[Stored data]
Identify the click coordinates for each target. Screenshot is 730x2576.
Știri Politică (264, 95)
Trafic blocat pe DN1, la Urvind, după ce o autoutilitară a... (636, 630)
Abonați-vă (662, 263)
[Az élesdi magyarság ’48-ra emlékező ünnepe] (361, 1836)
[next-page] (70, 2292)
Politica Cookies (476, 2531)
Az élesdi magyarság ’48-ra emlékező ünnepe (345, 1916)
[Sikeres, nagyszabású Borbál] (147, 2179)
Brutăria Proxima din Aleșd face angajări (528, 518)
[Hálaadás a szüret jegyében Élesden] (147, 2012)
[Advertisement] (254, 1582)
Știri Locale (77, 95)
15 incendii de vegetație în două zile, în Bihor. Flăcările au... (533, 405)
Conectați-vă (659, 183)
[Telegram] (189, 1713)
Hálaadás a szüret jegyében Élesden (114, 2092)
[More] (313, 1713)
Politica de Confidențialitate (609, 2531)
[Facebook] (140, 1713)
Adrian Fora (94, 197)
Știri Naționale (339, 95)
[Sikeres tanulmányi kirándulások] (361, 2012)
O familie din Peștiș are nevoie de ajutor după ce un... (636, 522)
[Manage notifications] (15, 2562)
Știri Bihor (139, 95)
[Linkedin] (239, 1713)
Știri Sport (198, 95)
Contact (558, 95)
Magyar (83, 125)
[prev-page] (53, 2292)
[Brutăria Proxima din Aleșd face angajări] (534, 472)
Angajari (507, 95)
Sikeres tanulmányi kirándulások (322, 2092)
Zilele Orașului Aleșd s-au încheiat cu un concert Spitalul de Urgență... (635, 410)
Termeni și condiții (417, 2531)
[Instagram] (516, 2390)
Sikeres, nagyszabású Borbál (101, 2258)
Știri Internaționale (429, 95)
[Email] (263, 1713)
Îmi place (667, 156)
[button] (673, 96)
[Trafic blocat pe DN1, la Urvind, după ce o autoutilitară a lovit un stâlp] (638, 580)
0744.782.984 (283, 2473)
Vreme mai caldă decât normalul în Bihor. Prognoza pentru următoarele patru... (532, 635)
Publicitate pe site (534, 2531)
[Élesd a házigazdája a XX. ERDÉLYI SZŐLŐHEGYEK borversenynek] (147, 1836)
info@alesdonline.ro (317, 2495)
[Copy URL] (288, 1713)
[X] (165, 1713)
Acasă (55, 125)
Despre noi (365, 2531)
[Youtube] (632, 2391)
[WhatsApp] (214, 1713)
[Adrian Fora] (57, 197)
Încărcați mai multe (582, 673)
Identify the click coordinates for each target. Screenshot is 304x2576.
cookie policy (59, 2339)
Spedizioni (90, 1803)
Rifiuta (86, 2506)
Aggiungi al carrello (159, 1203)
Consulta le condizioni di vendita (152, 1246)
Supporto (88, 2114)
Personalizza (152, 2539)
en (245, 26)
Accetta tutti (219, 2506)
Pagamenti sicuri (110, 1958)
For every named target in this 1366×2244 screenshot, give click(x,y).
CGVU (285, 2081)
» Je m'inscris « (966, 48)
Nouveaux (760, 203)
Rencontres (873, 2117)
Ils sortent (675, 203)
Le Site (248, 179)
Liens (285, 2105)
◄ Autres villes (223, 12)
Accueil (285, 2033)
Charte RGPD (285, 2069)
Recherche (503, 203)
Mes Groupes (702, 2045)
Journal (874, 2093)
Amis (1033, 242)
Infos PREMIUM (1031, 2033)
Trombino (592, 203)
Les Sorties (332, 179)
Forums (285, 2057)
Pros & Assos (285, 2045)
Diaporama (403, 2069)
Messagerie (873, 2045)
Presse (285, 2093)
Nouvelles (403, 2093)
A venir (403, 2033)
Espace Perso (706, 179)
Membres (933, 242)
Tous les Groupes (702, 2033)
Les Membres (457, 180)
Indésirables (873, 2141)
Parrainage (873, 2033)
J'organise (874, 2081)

### Task details
Among the records above, which lines hold the word "blocat"? Copy each one.

### Output for this exercise
Trafic blocat pe DN1, la Urvind, după ce o autoutilitară a... (636, 630)
[Trafic blocat pe DN1, la Urvind, după ce o autoutilitară a lovit un stâlp] (638, 580)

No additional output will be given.